Department of Respiratory Medicine, Royal Prince Alfred Hospital, Sydney, NSW, Australia.
Faculty of Medicine, University of Sydney, Sydney, NSW, Australia.
Respirology. 2017 Oct;22(7):1436-1458. doi: 10.1111/resp.13146. Epub 2017 Aug 27.
Idiopathic pulmonary fibrosis (IPF) is a fibrosing interstitial lung disease (ILD) of unknown aetiology with a median survival of only 2-5 years. It is characterized by progressive dyspnoea and worsening lung function, ultimately resulting in death. Until recently, there were no effective therapies for IPF; however, with the publication of two landmark clinical trials in 2014, the anti-fibrotic therapies, nintedanib and pirfenidone, have gained widespread approval. This position paper aims to highlight the current evidence for the treatment of IPF, with particular application to the Australian and New Zealand population. We also consider areas in which evidence is currently lacking, especially with regard to the broader IPF severity spectrum and treatment of co-morbid conditions. The utility of non-pharmacological therapies including pulmonary rehabilitation, oxygen as well as symptom management thought to be important in the holistic care of IPF patients are also discussed.

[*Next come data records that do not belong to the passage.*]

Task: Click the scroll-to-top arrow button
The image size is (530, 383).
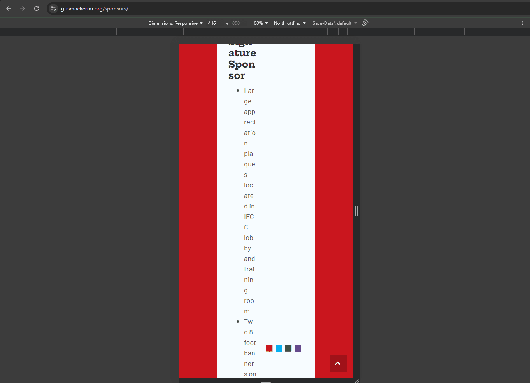Action: coord(338,363)
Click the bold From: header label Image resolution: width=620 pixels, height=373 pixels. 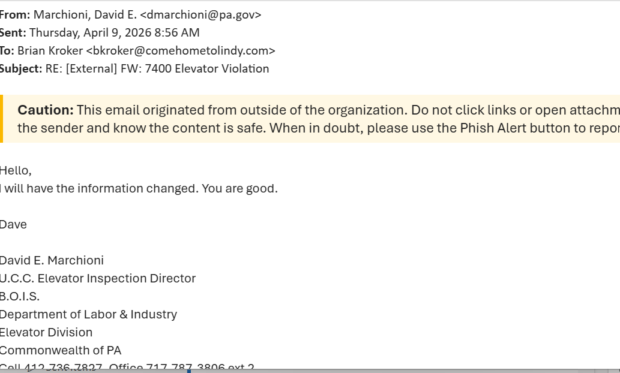tap(14, 15)
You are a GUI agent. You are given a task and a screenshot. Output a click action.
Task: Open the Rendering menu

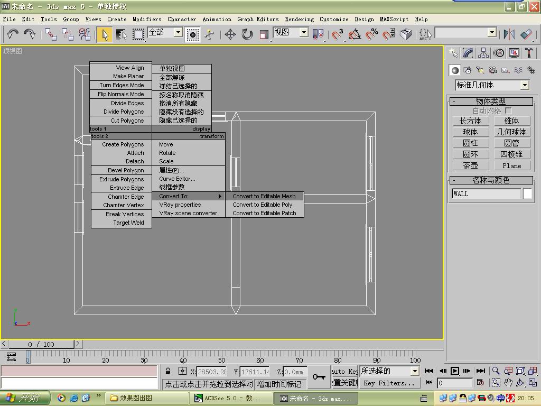point(299,19)

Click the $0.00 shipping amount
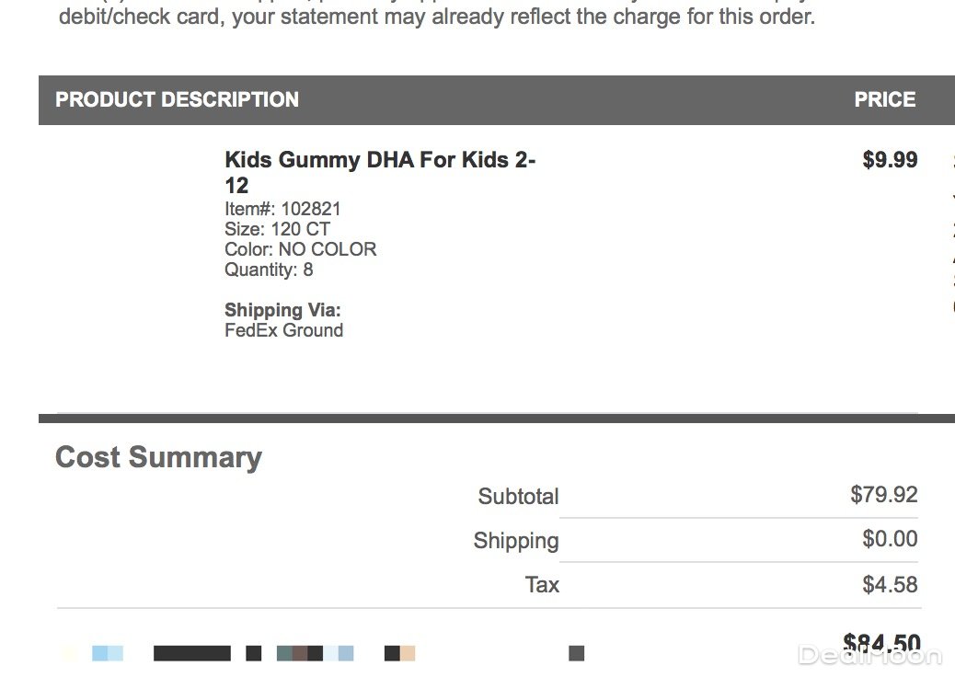pos(890,539)
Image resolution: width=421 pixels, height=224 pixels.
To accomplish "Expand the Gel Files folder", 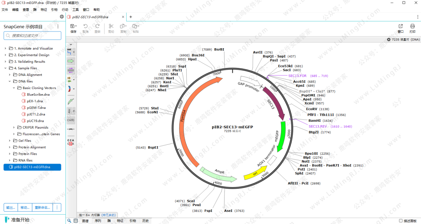I will tap(10, 141).
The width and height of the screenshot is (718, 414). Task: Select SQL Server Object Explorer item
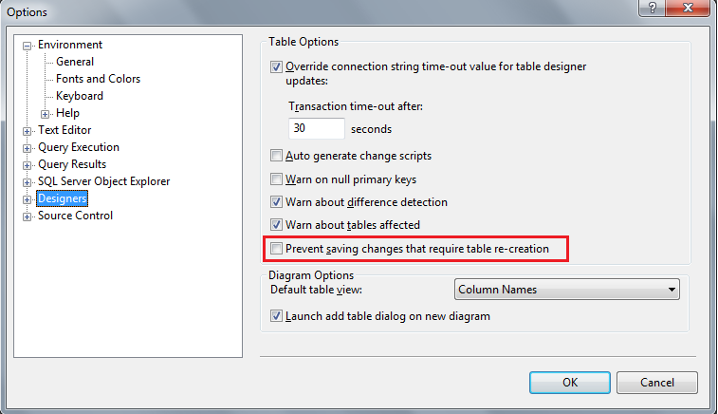coord(103,181)
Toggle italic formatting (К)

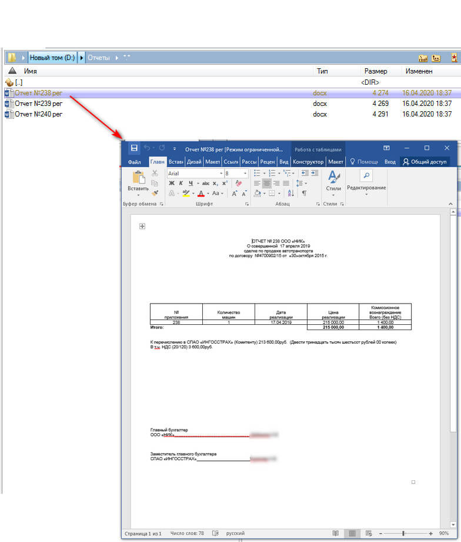181,183
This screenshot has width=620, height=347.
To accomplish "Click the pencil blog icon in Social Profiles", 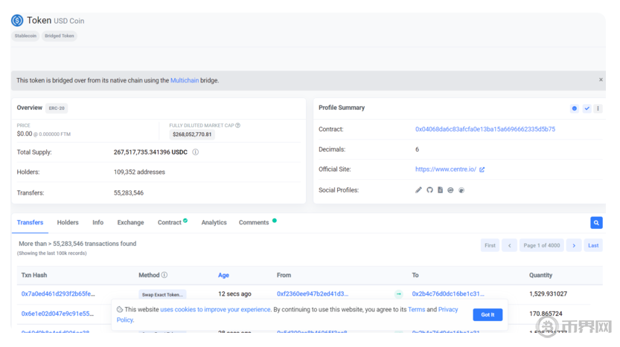I will click(418, 190).
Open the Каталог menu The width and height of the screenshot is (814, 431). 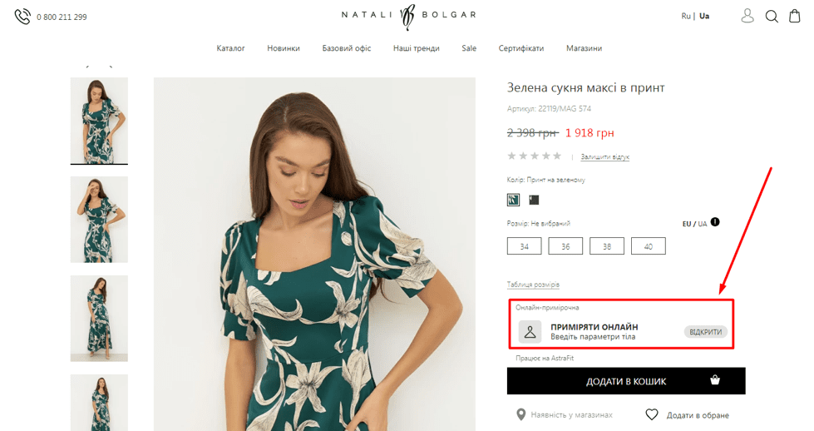click(x=230, y=48)
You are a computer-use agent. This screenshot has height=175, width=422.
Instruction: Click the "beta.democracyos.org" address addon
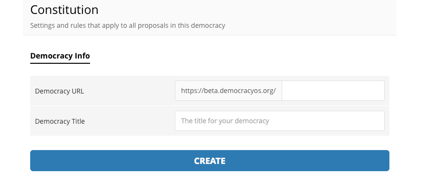(228, 91)
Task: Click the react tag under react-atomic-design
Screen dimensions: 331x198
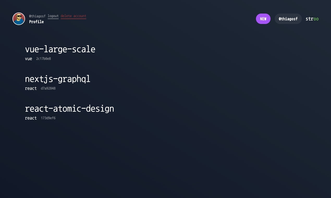Action: (x=31, y=118)
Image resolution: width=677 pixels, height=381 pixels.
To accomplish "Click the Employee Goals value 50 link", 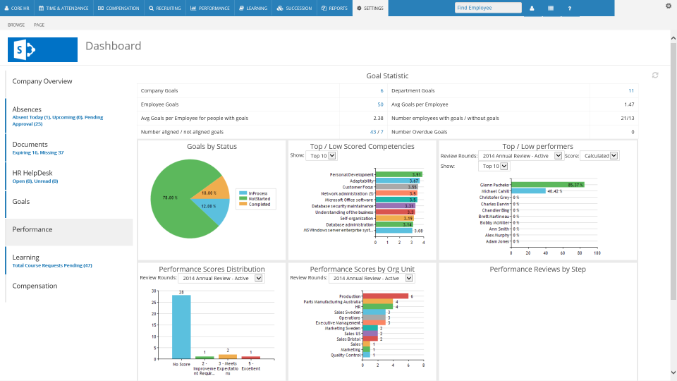I will point(380,104).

特发性肺纤维化(IPF)是一种病因不明的纤维性肺间质疾病(ILD),中位生存时间仅为 2-5 年。其特征为进行性呼吸困难和肺功能恶化,最终导致死亡。直到最近,IPF 仍然没有有效的治疗方法;然而,随着 2014 年两项具有里程碑意义的临床试验的发表,抗纤维化治疗药物尼达尼布和吡非尼酮已得到广泛认可。本立场文件旨在强调目前治疗 IPF 的证据,特别是针对澳大利亚和新西兰人群。我们还考虑了目前证据不足的领域,特别是在更广泛的 IPF 严重程度谱和治疗合并症方面。还讨论了包括肺康复、氧疗以及被认为对 IPF 患者整体护理很重要的症状管理在内的非药物治疗的效用。